■ **Exercises to complete**
1 – In the blog post on depression treatment, which university's researchers studied behavioral activation?
2 – Copy the blog post on depression treatment from "Researchers at the" up to and including "things more objectively.".
3 – Continue the blog post on depression treatment from its final sentence onward.

■ **Extract**
....

Harvard Health Blog
An approach to therapy that may make depression treatment more accessible
It makes no difference that effective depression treatments exist if you don’t have access to them. Increasing the availability of behavioral treatments is a key challenge for the field of mental health care. A recent study has just suggested a way to do this. The research was published in The Lancet.
Cognitive behavioral therapy (CBT) and behavioral activation (BA)
Cognitive behavioral therapy (CBT) is the most researched non-medication treatment for depression. It’s been shown to be effective, yet access to CBT is limited. One reason is that there are not enough well-trained clinicians (usually psychologists, social workers, and psychiatrists) to meet demand. And, training clinicians well is expensive. The upshot is that if you do have access to CBT, it is costly — either to you or your insurance company. Is there an alternative to CBT that could be more available and less costly to the system and individuals?
Researchers at the University of Exeter in Great Britain examined the effectiveness and cost of just such an alternative. It’s called behavioral activation (BA) and its focus is on actions — getting back to doing enjoyable activities as well as those that offer the opportunity to achieve a goal or improve a skill. BA also addresses the avoidance of certain activities (read: procrastination) that, when a person can actually do them, have an upside — for example, meeting new people or trying new activities. CBT involves changing behaviors, too (the “B” part). But, part of the process includes evaluating our thoughts, or cognitions (the “C” part), to see if we’re viewing ourselves, other people, our future, and the world around us accurately. Patients learn to challenge negative thinking — not to fool themselves into thinking everything’s okay, but to look at things more objectively.

....

■ **Extracted material**
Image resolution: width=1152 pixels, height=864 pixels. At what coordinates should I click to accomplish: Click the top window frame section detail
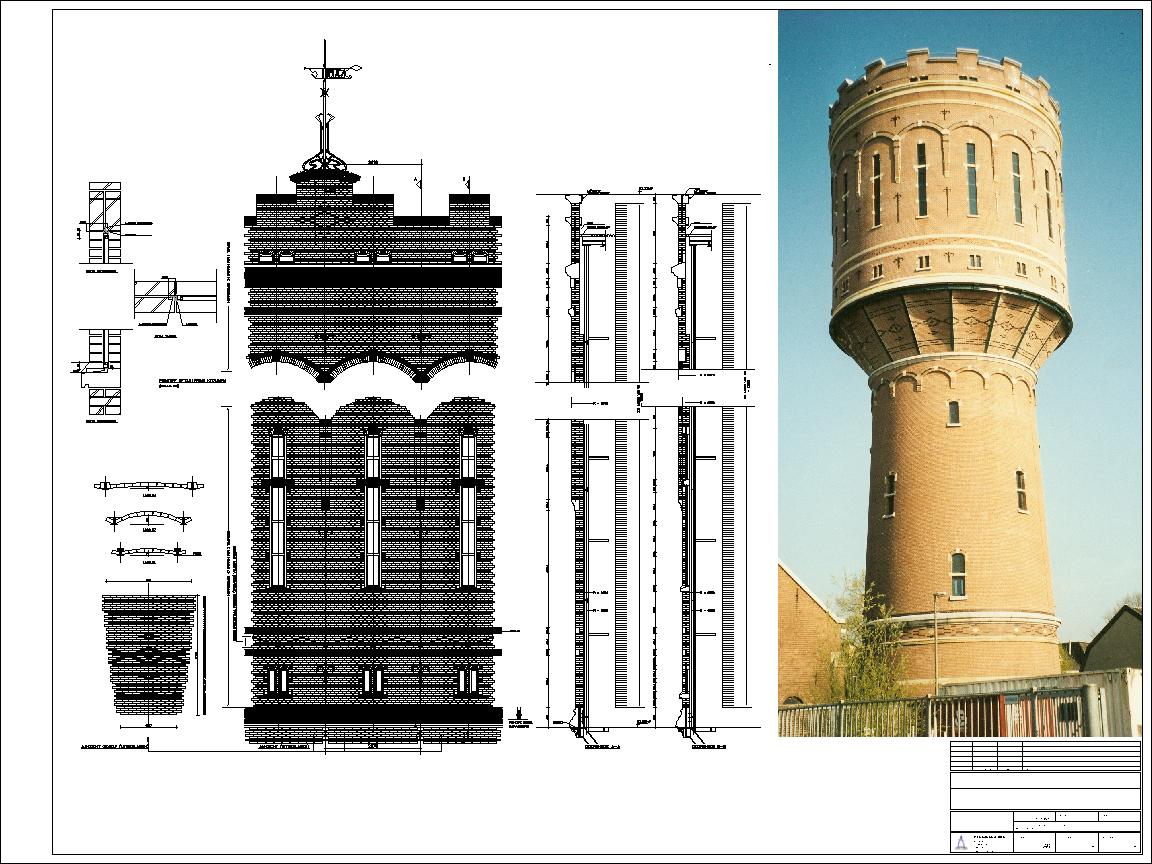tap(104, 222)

....

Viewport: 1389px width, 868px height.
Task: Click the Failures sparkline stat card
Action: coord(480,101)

....

■ **Expected results**
1 – The University of Exeter in Great Britain.

2 –
Researchers at the University of Exeter in Great Britain examined the effectiveness and cost of just such an alternative. It’s called behavioral activation (BA) and its focus is on actions — getting back to doing enjoyable activities as well as those that offer the opportunity to achieve a goal or improve a skill. BA also addresses the avoidance of certain activities (read: procrastination) that, when a person can actually do them, have an upside — for example, meeting new people or trying new activities. CBT involves changing behaviors, too (the “B” part). But, part of the process includes evaluating our thoughts, or cognitions (the “C” part), to see if we’re viewing ourselves, other people, our future, and the world around us accurately. Patients learn to challenge negative thinking — not to fool themselves into thinking everything’s okay, but to look at things more objectively.

3 –
A big difference between CBT and BA is that it’s easier to provide BA. Paraprofessionals can offer BA, whereas you need clinicians with more — and therefore more expensive — training to provide CBT.
Comparing behavioral activation and cognitive behavioral therapy
In this study, BA worked equally well as CBT (it was “non-inferior” to CBT), and was 21% less expensive because the providers were less expensive. The good news is that this form of depression treatment works as well as CBT, and is more affordable; therefore it should become available more broadly.
Here’s how the study worked. In just five days, the research team trained junior mental health workers to deliver BA. These workers had no prior training in mental health interventions. They also recruited therapists with extensive training in CBT and gave them a five-day workshop to ensure they would all follow the same CBT approach to depression treatment. (In this study, the CBT approach emphasized the “C” — cognitive therapy.) Investigators went on to ensure that all the providers (BA and CBT) were delivering the therapies correctly.
Study participants included 440 patients with major depressive disorder (that’s a large sample). Half received BA and half received CBT — 67% of the BA and 72% of the CBT patients completed at least eight sessions (a good completion rate). Twelve months after they started treatment, approximately 80% of patients in both groups no longer met the criteria for having major depressive disorder. That’s an encouraging success rate for both forms of therapy.
One caveat about this study was that there wasn’t a “no treatment” comparison group, so we don’t know how many patients would have improved on their own. But what’s especially interesting is that 78% of the participants were taking antidepressant medications and were still depressed before the study. These volunteers also averaged six to seven prior episodes of depression. That suggests that they probably would not have improved much without the BA or CBT.
Overall, this study is exciting because it suggests ways to treat depression that can reach the many people who need treatment but are having trouble getting it.